McGahn's testimony is a key piece of that effort, Democrats say, because he was a key witness in the Mueller report -- especially its second section, about instances when the President may have attempted to obstruct the investigation. The special counsel's investigation documented how Trump told McGahn to fire the special counsel, which he did not do, and then told McGahn to lie publicly about Trump telling him to dismiss Mueller. McGahn's statements to Mueller's team were cited more than 150 times in the report -- more than any other witness.
Democrats tried to bring in McGahn before Mueller testified last month, and issued a subpoena for documents and his testimony. But McGahn did not appear when the committee gaveled into session in May for his hearing, setting the stage for a House vote to go to court to enforce McGahn's subpoena.

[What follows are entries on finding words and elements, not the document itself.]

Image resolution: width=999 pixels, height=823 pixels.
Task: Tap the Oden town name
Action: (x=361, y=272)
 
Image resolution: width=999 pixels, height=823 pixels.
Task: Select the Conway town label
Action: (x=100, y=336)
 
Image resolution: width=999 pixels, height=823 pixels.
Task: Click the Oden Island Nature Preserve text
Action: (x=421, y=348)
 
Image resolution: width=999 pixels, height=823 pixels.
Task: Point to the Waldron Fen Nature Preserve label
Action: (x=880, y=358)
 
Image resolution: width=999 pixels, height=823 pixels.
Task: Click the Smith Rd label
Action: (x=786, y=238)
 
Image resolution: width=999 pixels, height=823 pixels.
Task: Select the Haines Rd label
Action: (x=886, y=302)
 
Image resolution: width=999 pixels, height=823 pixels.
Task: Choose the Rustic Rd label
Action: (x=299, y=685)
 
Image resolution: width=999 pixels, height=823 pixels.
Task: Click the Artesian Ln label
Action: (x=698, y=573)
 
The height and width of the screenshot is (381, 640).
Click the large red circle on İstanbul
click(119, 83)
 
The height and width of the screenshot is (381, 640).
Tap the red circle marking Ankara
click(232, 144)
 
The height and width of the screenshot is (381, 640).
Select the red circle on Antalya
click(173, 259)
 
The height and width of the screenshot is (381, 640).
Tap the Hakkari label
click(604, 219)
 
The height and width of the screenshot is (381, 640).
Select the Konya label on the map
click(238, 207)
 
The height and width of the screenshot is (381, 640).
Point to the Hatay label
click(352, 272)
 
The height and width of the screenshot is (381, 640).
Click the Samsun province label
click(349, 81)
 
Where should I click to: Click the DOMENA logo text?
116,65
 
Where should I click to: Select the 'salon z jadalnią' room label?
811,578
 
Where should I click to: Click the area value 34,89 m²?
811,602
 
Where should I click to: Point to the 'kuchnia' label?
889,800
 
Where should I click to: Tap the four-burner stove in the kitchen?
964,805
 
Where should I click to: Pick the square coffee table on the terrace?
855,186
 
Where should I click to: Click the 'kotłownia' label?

The subpoena to McGahn is one of a number the committee has issued and been rebuffed by the White House: both former communications director Hope Hicks and former McGahn deputy Annie Donaldson did not answer nearly all of the questions that the committee asked of them related to their time at the White House.
And the Justice Department helped McGahn to ignore the subpoena by issuing an Office of Legal Counsel opinion in May that said he had immunity from being called to testify about his work in the White House.
"Congress may no more summon the President to a congressional committee room than the President may command Members of Congress to appear at the White House," the Justice Department opinion said.
The lawsuit says that the Judiciary Committee spoke to McGahn's counsel and the White House over several months in an attempt to reach a deal for McGahn's testimony, but the Democrats said that process was "at an impasse."
The committee did, however, reach an agreement with the White House to review documents from McGahn, which will be handled in the same manner that the committee is reviewing Mueller documents from the Justice Department, committee aides said.
But the aides argued they still needed to hear from McGahn, because he can talk about the offenses laid out in the Mueller report, as well as the President's intent in those episodes.
McGahn, no longer in the administration and now represented by a private attorney, isn't protected from testimony by the same attorney-client confidentiality as other lawyers because his client wasn't President Donald Trump or any one person when he served as White House counsel.
House Democrats filed the lawsuit in federal District Court in DC, and the case was assigned to Chief Judge Beryl Howell, who oversaw the grand jury proceedings in the Mueller investigation and is known for siding with public transparency.
Similar clashes between Congress and the executive branch have ended up in federal court before, though judges are often reluctant to get in the middle of a dispute between the executive and legislature, especially to limit Congress' investigative power. When President George W. Bush's former top counsel, Harriet Miers, and his former chief of staff, Joshua Bolten, did not comply with subpoenas issued by the Judiciary Committee, a judge ruled in 2008 that they couldn't ignore them.
This story has been updated with additional developments Wednesday.